O seu recurso terapêutico estava embasado não somente nos conhecimentos da ciência médica de sua época, mas também nas contribuições de Bleuler, Freud e na psicologia analítica de Jung, cujos principais interesses são a consciência, os arquétipos, o inconsciente pessoal e coletivo. Na parte dedicada a falar sobre a psicologia da esquizofrenia na perspectiva de Jung, Nise da Silveira enfatiza as contribuições do psicólogo suiço, no qual busca unir observação clínica e experimentação. Falando sobre o livro Vol.3 das obras escolhidas, ''Psicogênese das doenças metais'', mais especificamente no capítulo dedicado a esquizofrenia, a autora brasileira nos apresenta a perspectiva de Jung incorporada em seu próprio pensamento como base para trabalhar com seus pacientes: ''Já em Psicologia da demencia precoce e conteúdo das psicoses ressaltam características marcantes do pensamento junguiano quanto à vida psíquica em geral.
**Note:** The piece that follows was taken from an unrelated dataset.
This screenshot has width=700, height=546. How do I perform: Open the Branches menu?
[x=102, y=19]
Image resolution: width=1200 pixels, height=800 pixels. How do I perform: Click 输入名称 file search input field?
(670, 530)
Se Jung dá o máximo esforço para desvendar as significações encerradas nos desafiantes sintomas da esquizofrenia, não o faz só por curiosidade científica. Ao mesmo tempo acentua que as múltiplas manifestações da doença se originam de atividades psíquicas comuns a todos os seres humanos, apenas liberadas de freios e formuladas sob forma simbólica na loucura''. Futuramente Jung desenvolveu a perspectiva referente as atividades psíquicas comuns à humanidade, dando origem ao conceito do inconsciente coletivo, uma de suas grandes contribuições à psicologia, nas quais a nossa autora se inspira para fundamentar suas obras.
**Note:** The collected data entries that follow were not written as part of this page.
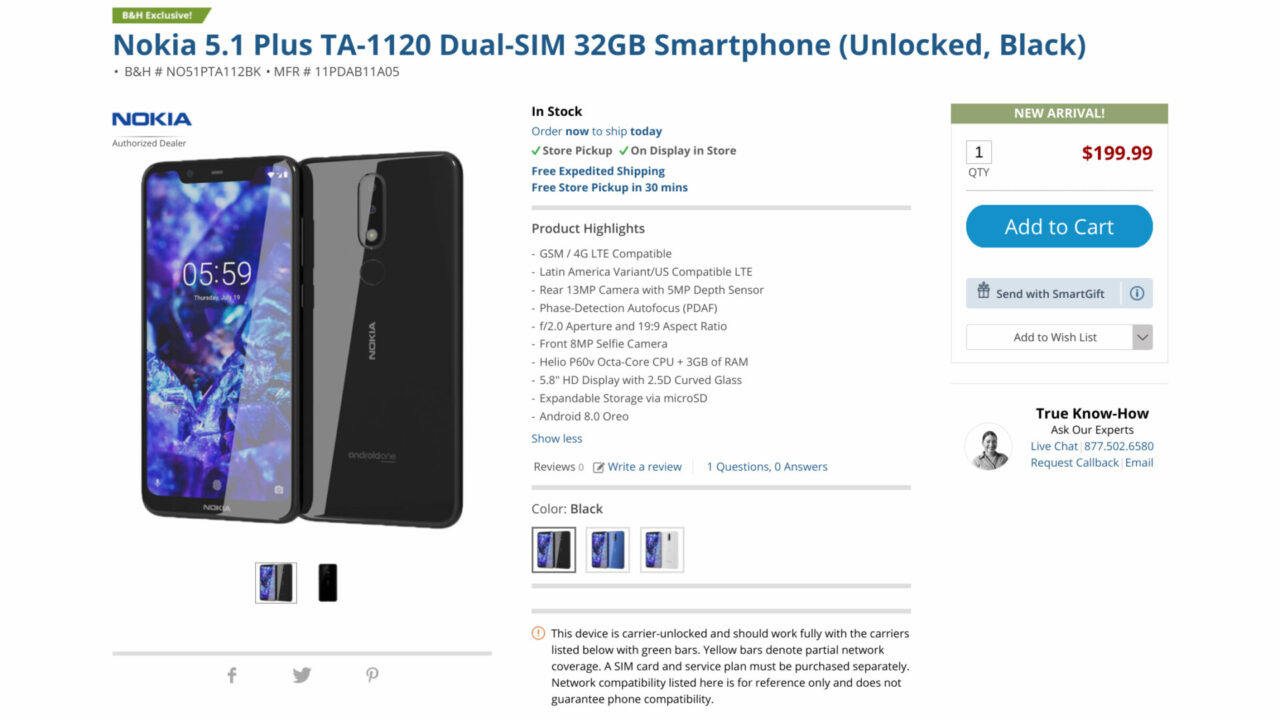Collapse highlights with Show less
Image resolution: width=1280 pixels, height=720 pixels.
tap(556, 438)
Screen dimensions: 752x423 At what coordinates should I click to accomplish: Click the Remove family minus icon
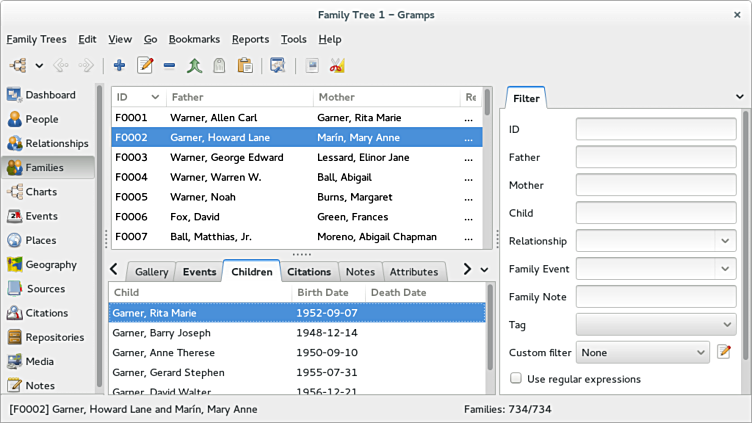(x=169, y=66)
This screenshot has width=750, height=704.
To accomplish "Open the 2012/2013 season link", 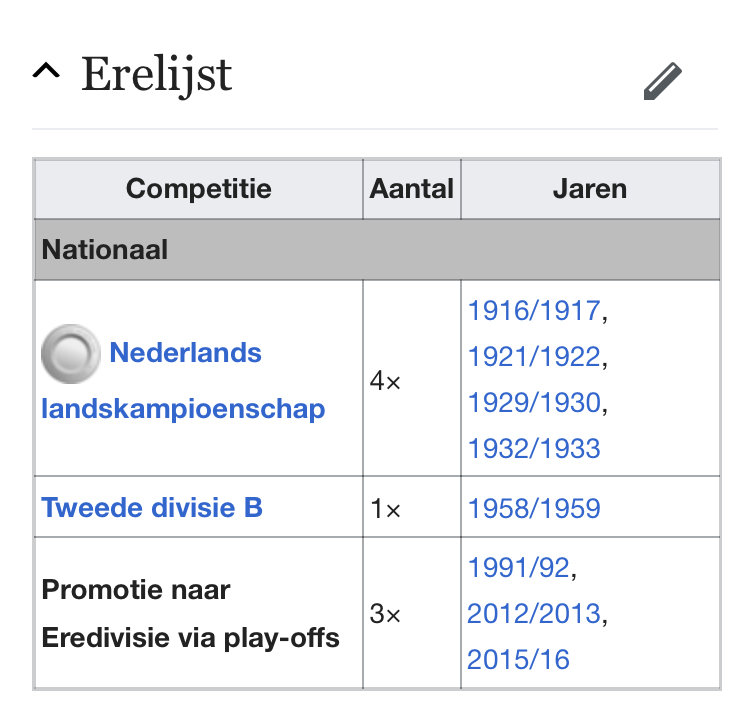I will 534,614.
Certamente "Imagens do inconsciente" é uma obra-prima que contém inúmeras pinturas trazidas pelos seus pacientes. Em cada uma delas, existem os registros dos autores e ricas análises fundamentadas em estudos da religião, da psicologia e da mitologia. Todas elas contém também as datas de quando foram criadas. Segundo Marco Luccheesi, presidente da acadêmia brasileira de letras, a psiquiatria tradicional foi abalada sem piedade quando Nise da Silveira trouxe à luz dos brasileiros essa preciosa obra. Segundo ele: ''Um livro extraordinário, de uma singularidade tal que causa espanto e admiração. Fruto de anos e intensa pesquisa, escrito numa prosa exemplar, as imagens perturbam pela rara e estranha beleza. Era uma denuncia total, sem meias palavras [...]''
Eis aqui um trecho mais teórico desse livro de principal envergadura de Nise da Silveira, falando da descida do herói às entranhas do insconsciente simbolizado por um monstro ou uma baleia tal como nos narra o mito de Hércules ou a história de Jonas no ventre da baleia: "Jung entende o mito do herói como esforço do próprio inconsciente para resgate da consciência dos perigos da regressão. E assim, através de descidas arriscadas ao enorme ventre do monstro e de árduas subidas à luz solar, processa-se o fortalecimento e a extensão da consciência. O mito do herói com todas as suas façanhas refere-se não só a conquista da consciência e busca do caminho para cada indivíduo, mas igualmente a subidas de nível da consciência coletiva de grupos humanos".